SOURCE TEXT:
* * * * *
Let’s start with the good: this digital remake of The Lion King looks amazing. Truly. The landscapes, the attention to detail, and of course the rendition of the animals themselves, is quite astounding. And that’s the case watching it even in a conventional 2D format. Goodness knows what you’ll think if you catch a 3D version.
And, surely understanding just how their computer wizardry would capture an audience, the filmmakers have let the story breathe with plenty of scenes capturing said landscape. A little mouse takes a long time, a very long time, to scurry across the ground in one early scene. In another, a small piece of Simba’s hair similarly is blown along on another long journey from his hideaway all the way back to Pride Rock. The pridelands are full of colour, on the land and in the sky, and we see every blade and crevice of it, as well as the abundance of its wildlife.
* * * * *
COLLECTED DATA:

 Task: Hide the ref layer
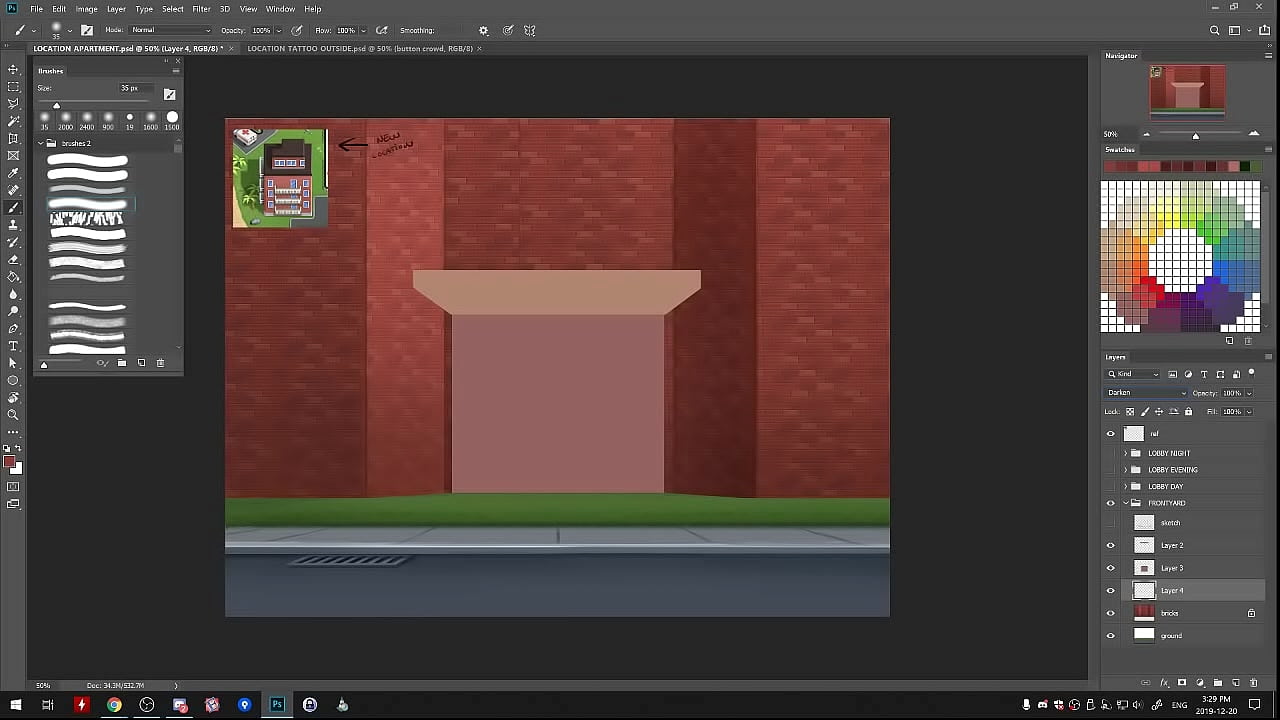[1110, 434]
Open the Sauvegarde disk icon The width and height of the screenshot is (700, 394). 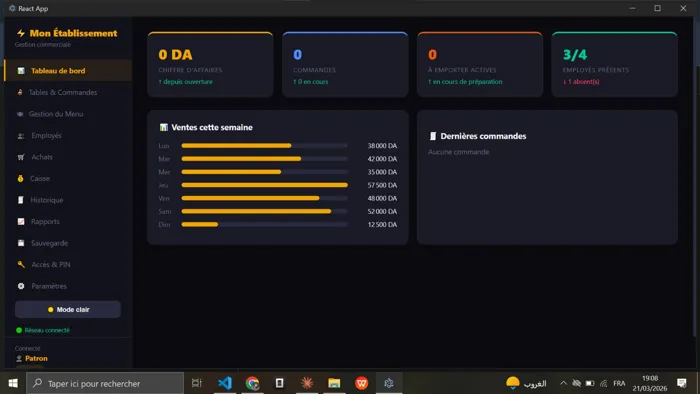click(x=21, y=243)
* * * * *
TASKS TO PERFORM:
a – List the things the Lion King remake review calls "quite astounding."
b – Pick up the Lion King remake review after its final sentence and keep writing it.
None of the material is needed here.

ANSWER SET:
a – The landscapes, the attention to detail, and the rendition of the animals themselves.

b –
And this, it feels, is more than just window dressing. Most of the audience will have never seen a landscape like this, and maybe, given the degradation of wilderness across the planet, none ever will. So perhaps Lion King works as a piece of wonderful conservationist propaganda, a film showing us how abundant and rich the natural world was, and maybe, just maybe, still can be. It feels like a call to action. The millions of youngsters across the world who will see this film and ask whether they can go to Africa to see where the Lion King lives will be disappointed to hear it may not be like in the movie. What will they do about it?
I don’t know if this was in the mind of The Lion King’s creators, but in any case I think this is where the film works best. The story will be known by many, and this film pretty faithfully follows the path of the original cartoon film from 1994. Perhaps my memory is a little rose-tinted in regard to the original film, but for me, the voice actors and the music of this new version don’t match up. Sure, musical tastes will shift from one generation to the next, but overall I recall the 1994 film as jauntier, punchier and sharper in its overall delivery. Perhaps the time taken to show us the landscape in this film slowed down the storytelling too much.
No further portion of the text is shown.